(Data excerpts)
+ + + + +
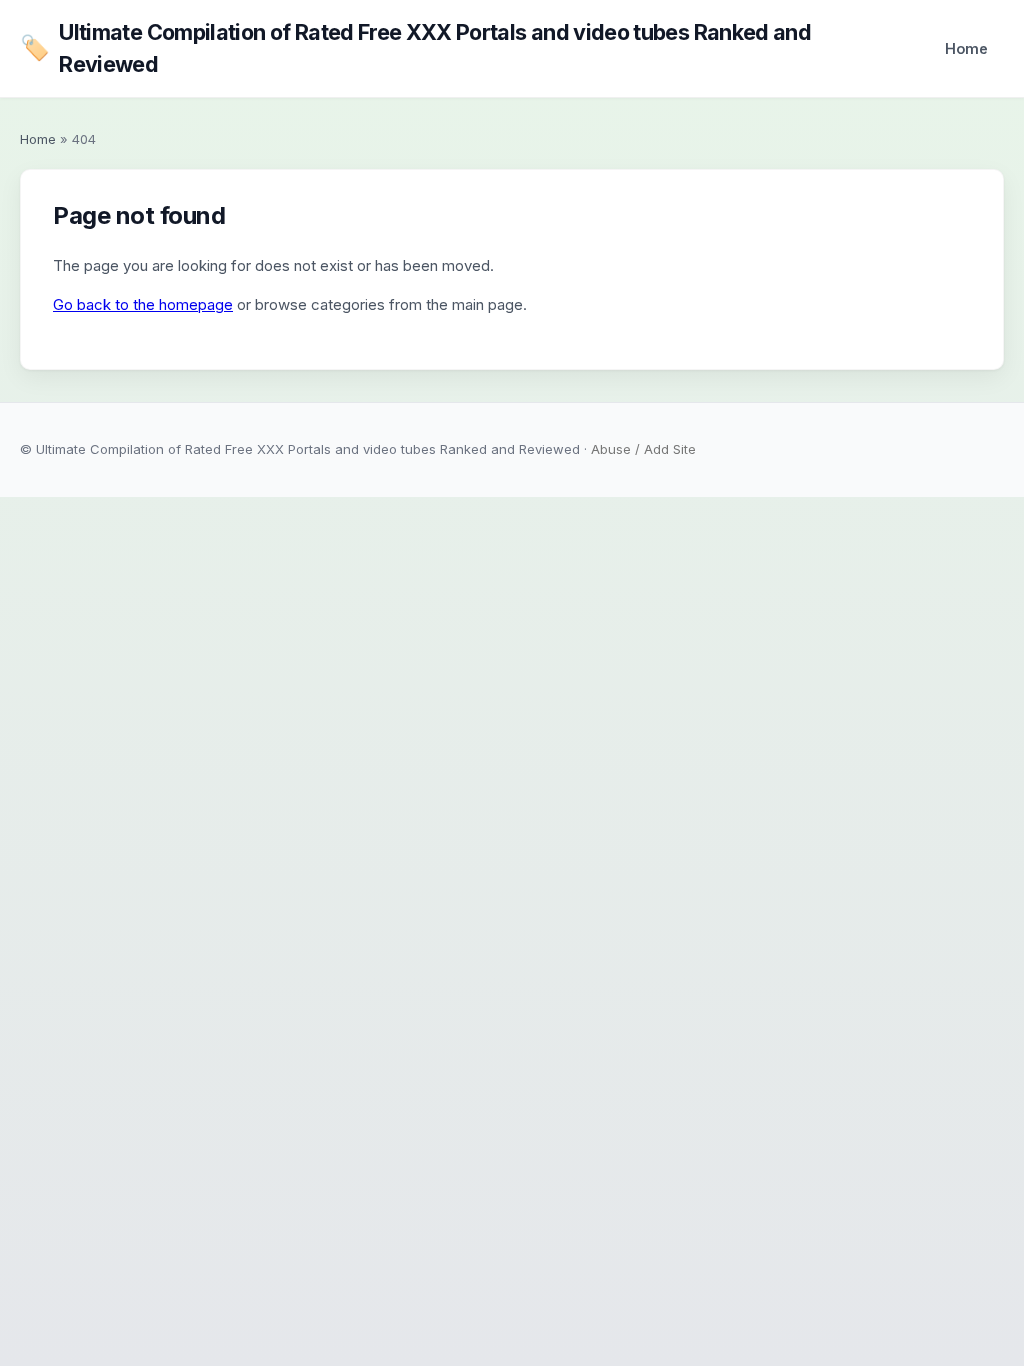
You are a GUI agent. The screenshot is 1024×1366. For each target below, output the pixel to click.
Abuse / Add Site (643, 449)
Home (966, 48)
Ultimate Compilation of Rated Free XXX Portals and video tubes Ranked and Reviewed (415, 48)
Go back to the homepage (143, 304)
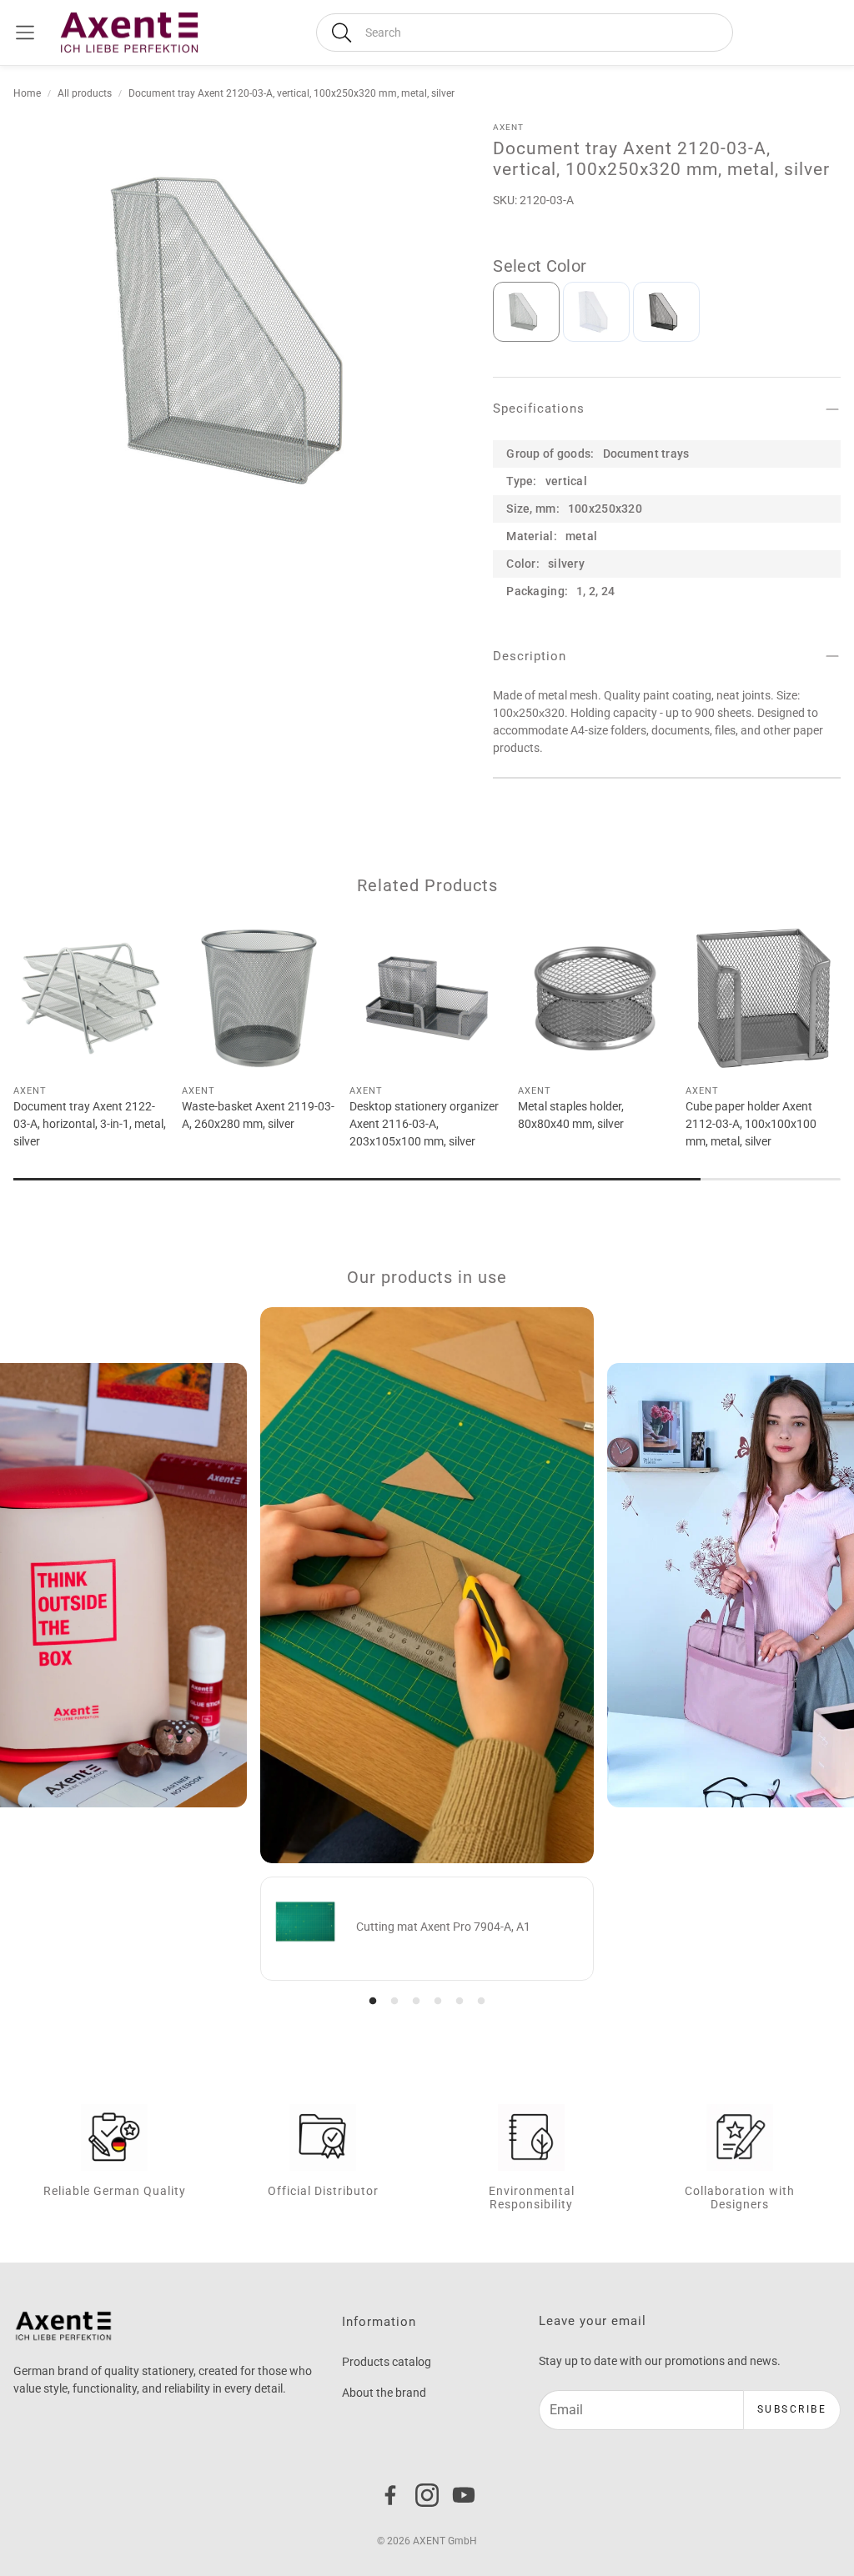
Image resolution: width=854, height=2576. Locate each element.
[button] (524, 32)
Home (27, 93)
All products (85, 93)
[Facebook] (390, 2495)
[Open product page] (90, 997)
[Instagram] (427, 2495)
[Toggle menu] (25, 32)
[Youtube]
+ + + + +
■ **Exercise aim**: Each line from the one containing "Home (966, 48)" through the end of the records above is to be retyped exactly, with the pictures omitted and nothing added.

■ **Reply**:
Home (966, 48)
Ultimate Compilation of Rated Free XXX Portals and video tubes Ranked and Reviewed (415, 48)
Go back to the homepage (143, 304)
Image resolution: width=854, height=2576. Locate each element.
[button] (524, 32)
Home (27, 93)
All products (85, 93)
[Facebook] (390, 2495)
[Open product page] (90, 997)
[Instagram] (427, 2495)
[Toggle menu] (25, 32)
[Youtube]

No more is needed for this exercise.